*** Begin section ***
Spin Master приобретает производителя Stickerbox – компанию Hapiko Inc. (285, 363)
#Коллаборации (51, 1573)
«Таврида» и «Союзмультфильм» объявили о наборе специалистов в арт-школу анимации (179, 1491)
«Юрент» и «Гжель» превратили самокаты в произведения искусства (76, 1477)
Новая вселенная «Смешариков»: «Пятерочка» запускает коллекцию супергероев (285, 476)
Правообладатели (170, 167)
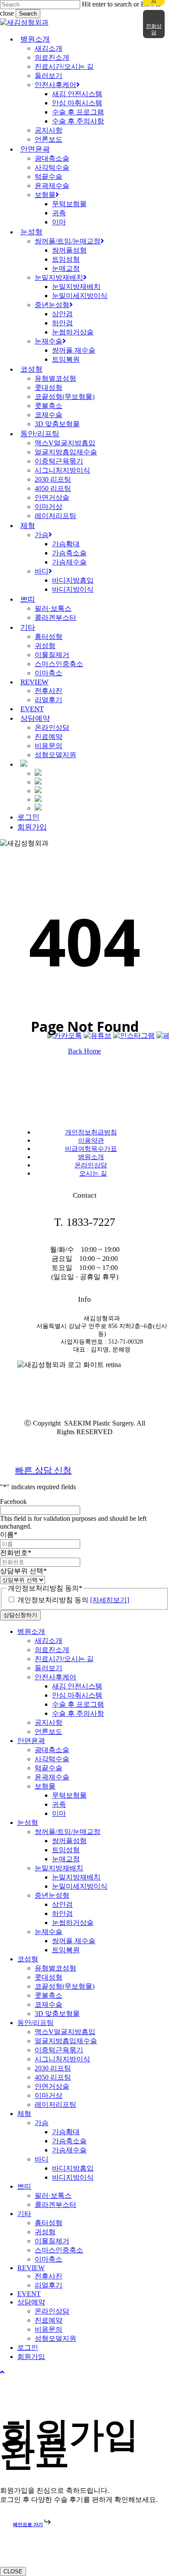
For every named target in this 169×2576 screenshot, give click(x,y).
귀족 (59, 1804)
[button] (2, 2372)
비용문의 (48, 2329)
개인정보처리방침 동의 (73, 1600)
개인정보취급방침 (91, 1132)
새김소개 (48, 1640)
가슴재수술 (69, 2150)
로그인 (27, 2347)
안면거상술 (52, 2086)
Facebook (13, 1501)
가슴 (42, 2122)
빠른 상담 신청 (43, 1470)
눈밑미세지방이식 (79, 1886)
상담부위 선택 (23, 1571)
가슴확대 (66, 2131)
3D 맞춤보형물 (57, 2013)
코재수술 (48, 2004)
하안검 (62, 1913)
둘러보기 (48, 1668)
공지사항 (48, 1722)
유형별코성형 (55, 1968)
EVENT (29, 2293)
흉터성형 (48, 2222)
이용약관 (91, 1140)
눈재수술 (48, 1931)
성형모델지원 (55, 2338)
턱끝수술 (48, 1768)
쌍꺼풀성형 (69, 1840)
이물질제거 (52, 2241)
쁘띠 (24, 2186)
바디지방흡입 (73, 2168)
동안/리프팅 (35, 2022)
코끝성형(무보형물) (64, 1986)
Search (28, 13)
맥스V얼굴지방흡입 (65, 2031)
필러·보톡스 (53, 2195)
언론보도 (48, 1731)
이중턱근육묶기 (59, 2050)
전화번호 (15, 1552)
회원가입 (31, 2356)
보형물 (45, 1786)
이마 (59, 1813)
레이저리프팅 (55, 2104)
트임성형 (66, 1849)
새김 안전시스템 (77, 1686)
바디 (42, 2159)
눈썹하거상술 (73, 1922)
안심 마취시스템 (77, 1695)
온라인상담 (91, 1165)
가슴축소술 (69, 2141)
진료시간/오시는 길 (64, 1658)
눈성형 (27, 1822)
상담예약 (31, 2302)
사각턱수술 (52, 1759)
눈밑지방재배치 (59, 1868)
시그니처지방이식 (62, 2059)
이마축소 (48, 2259)
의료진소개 (52, 1649)
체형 (24, 2113)
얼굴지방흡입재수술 (66, 2041)
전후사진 (48, 2276)
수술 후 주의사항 (78, 1713)
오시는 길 (93, 1173)
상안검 (62, 1904)
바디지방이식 (73, 2177)
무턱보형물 (69, 1795)
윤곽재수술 (52, 1777)
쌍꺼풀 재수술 (73, 1940)
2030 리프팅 (53, 2068)
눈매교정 (66, 1859)
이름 (8, 1534)
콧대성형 (48, 1977)
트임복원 (66, 1950)
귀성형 (45, 2232)
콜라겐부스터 (55, 2204)
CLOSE (13, 2571)
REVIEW (31, 2267)
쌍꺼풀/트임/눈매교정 (68, 1831)
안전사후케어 (55, 1677)
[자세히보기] (109, 1600)
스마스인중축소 (59, 2250)
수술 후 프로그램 (78, 1704)
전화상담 (154, 29)
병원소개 (91, 1157)
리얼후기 (48, 2285)
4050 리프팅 (53, 2077)
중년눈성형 (52, 1895)
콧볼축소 (48, 1995)
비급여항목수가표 (91, 1148)
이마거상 (48, 2095)
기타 (24, 2213)
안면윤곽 (31, 1740)
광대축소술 (52, 1749)
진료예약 (48, 2320)
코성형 (27, 1959)
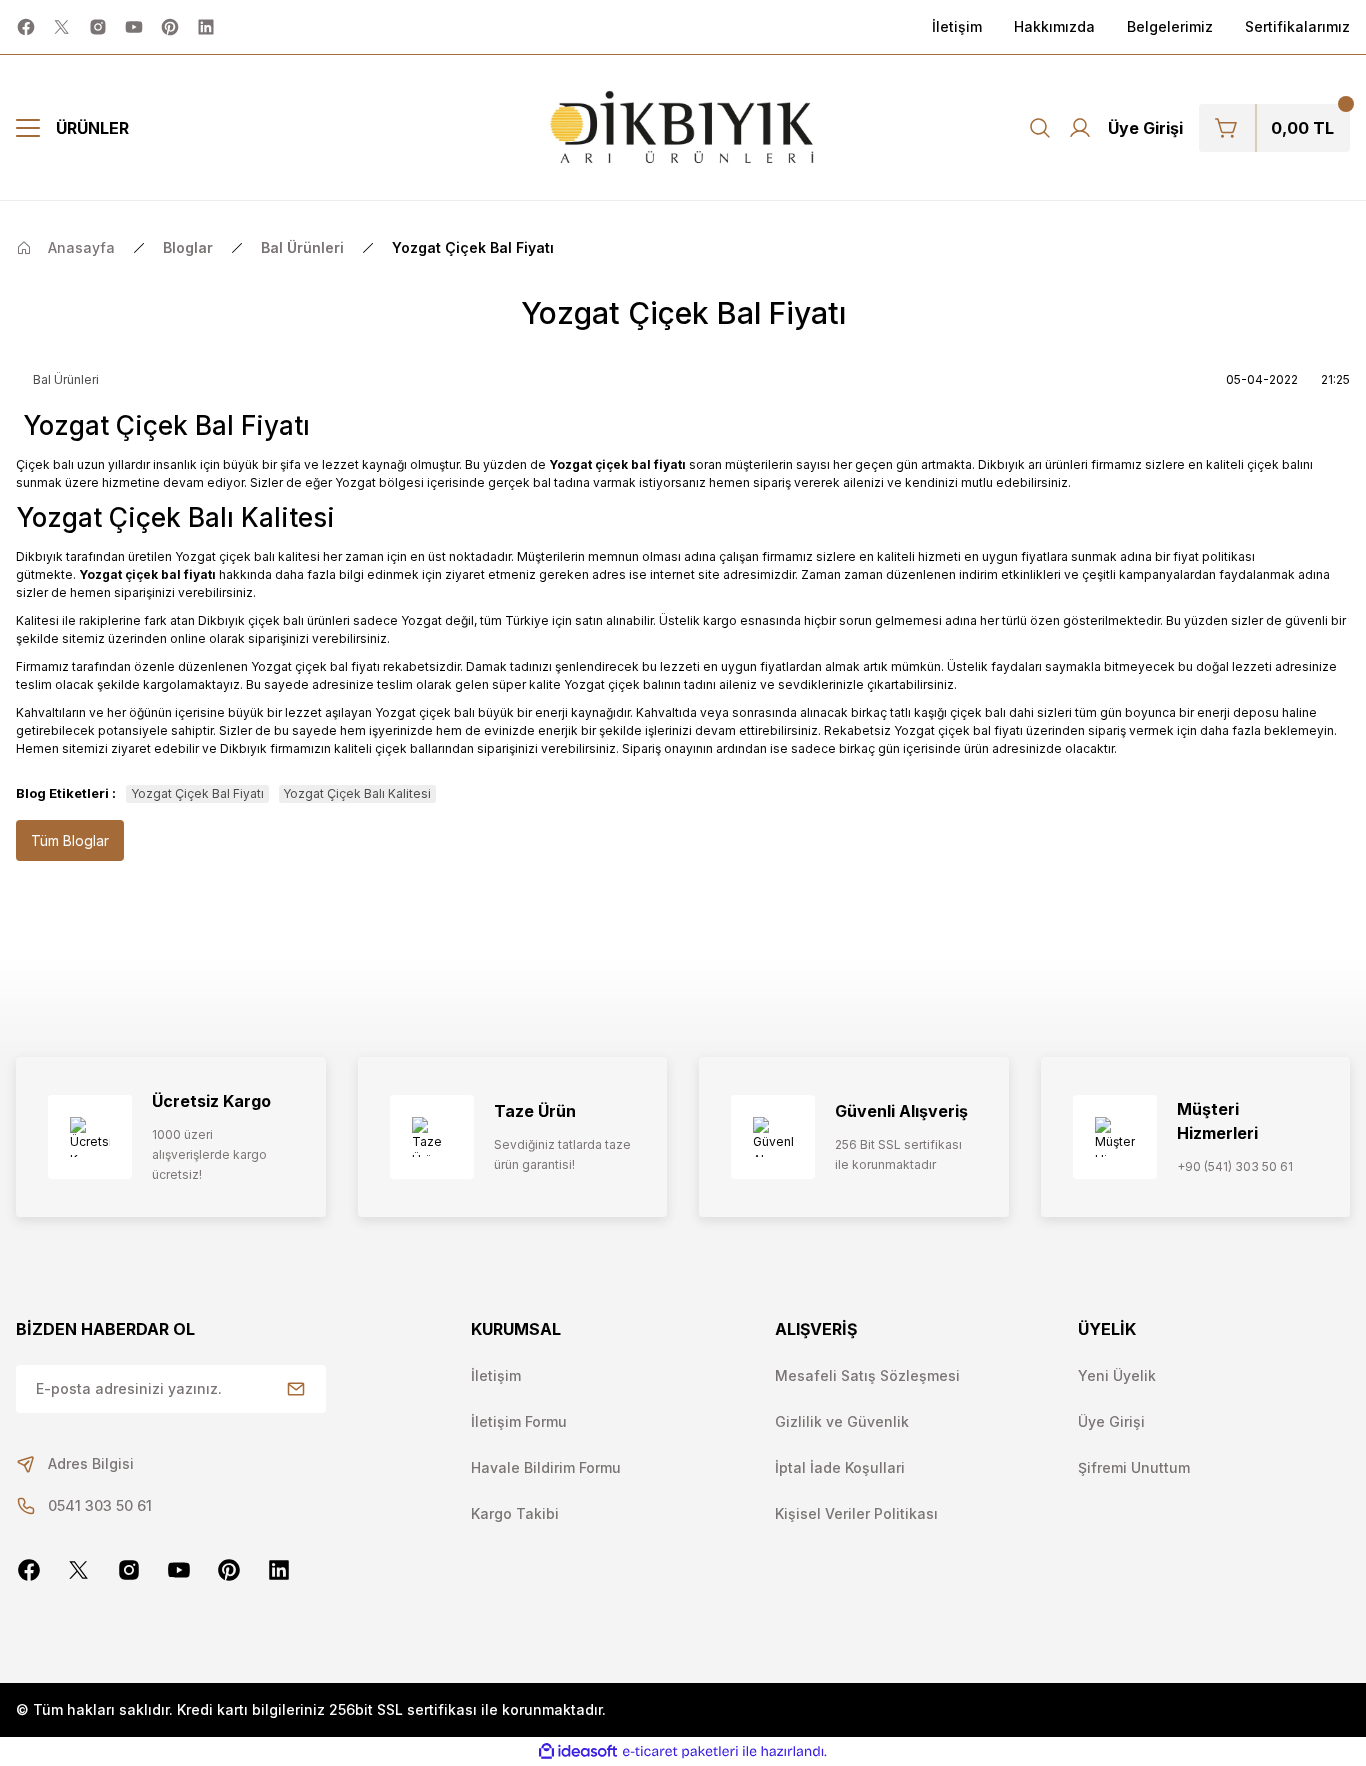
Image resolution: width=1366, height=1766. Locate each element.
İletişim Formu (519, 1421)
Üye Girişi (1111, 1421)
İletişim (496, 1375)
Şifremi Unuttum (1134, 1467)
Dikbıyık (39, 556)
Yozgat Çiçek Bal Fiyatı (197, 793)
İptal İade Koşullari (840, 1467)
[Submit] (296, 1389)
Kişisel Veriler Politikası (856, 1513)
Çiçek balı (45, 464)
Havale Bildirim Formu (546, 1467)
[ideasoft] (578, 1751)
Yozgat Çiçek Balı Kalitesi (357, 793)
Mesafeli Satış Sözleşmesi (867, 1375)
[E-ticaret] (680, 1752)
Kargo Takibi (515, 1513)
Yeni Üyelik (1117, 1375)
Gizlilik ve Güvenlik (842, 1421)
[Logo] (683, 128)
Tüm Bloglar (70, 840)
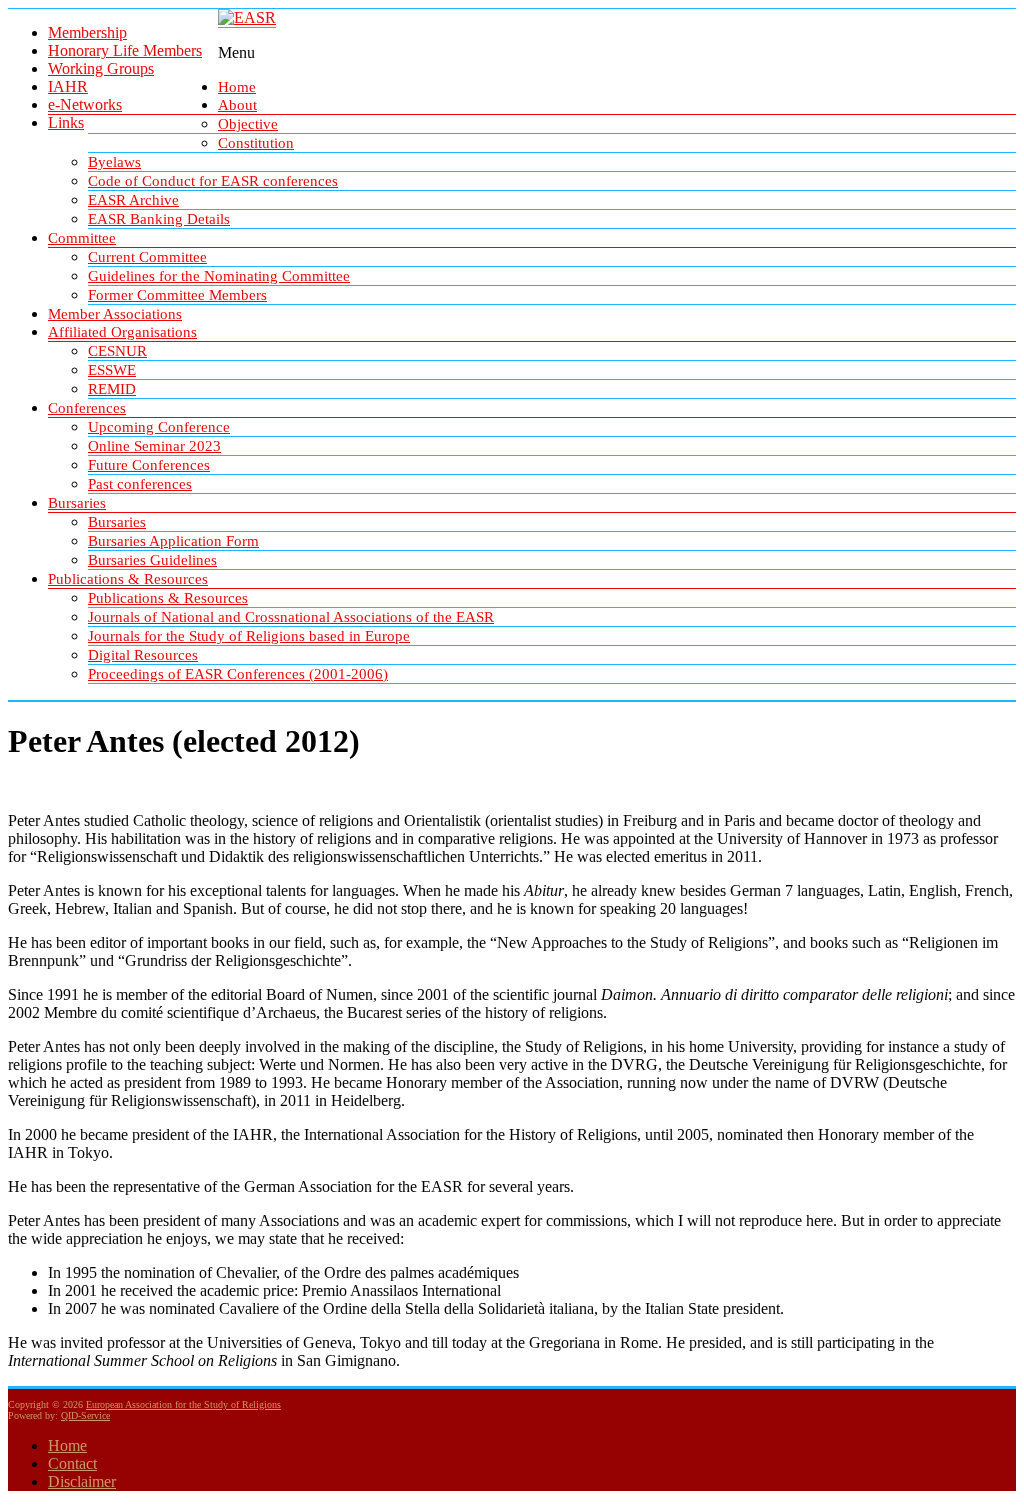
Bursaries (77, 503)
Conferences (87, 408)
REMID (112, 389)
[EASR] (247, 17)
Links (66, 122)
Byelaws (114, 162)
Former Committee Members (177, 295)
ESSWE (112, 370)
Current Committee (147, 257)
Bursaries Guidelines (152, 560)
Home (237, 87)
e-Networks (85, 104)
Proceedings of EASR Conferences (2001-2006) (238, 674)
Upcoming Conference (159, 427)
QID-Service (85, 1415)
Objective (248, 124)
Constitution (256, 143)
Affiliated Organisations (122, 332)
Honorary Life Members (125, 50)
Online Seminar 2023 (154, 446)
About (237, 105)
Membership (87, 32)
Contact (72, 1463)
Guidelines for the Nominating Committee (219, 276)
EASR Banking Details (159, 219)
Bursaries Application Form (173, 541)
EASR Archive (133, 200)
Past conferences (140, 484)
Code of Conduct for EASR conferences (213, 181)
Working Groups (101, 68)
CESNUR (117, 351)
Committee (82, 238)
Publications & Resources (128, 579)
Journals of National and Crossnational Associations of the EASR (291, 617)
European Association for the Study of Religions (183, 1404)
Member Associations (115, 314)
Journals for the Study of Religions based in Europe (249, 636)
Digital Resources (143, 655)
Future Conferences (149, 465)
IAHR (68, 86)
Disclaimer (82, 1481)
*** End section ***
(INSTRUCTIONS FOR THE TASK) In the data above, please extract the lines from the first one through the line with "새김소개 (48, 1640)", exactly, and keep pictures out.

(SOLUTION TO THE PROBLEM)
Spin Master приобретает производителя Stickerbox – компанию Hapiko Inc. (285, 363)
#Коллаборации (51, 1573)
«Таврида» и «Союзмультфильм» объявили о наборе специалистов в арт-школу анимации (179, 1491)
«Юрент» и «Гжель» превратили самокаты в произведения искусства (76, 1477)
Новая вселенная «Смешариков»: «Пятерочка» запускает коллекцию супергероев (285, 476)
Правообладатели (170, 167)
For every named target in this 169×2576 screenshot, give click(x,y).
귀족 (59, 1804)
[button] (2, 2372)
비용문의 (48, 2329)
개인정보처리방침 동의 (73, 1600)
개인정보취급방침 (91, 1132)
새김소개 (48, 1640)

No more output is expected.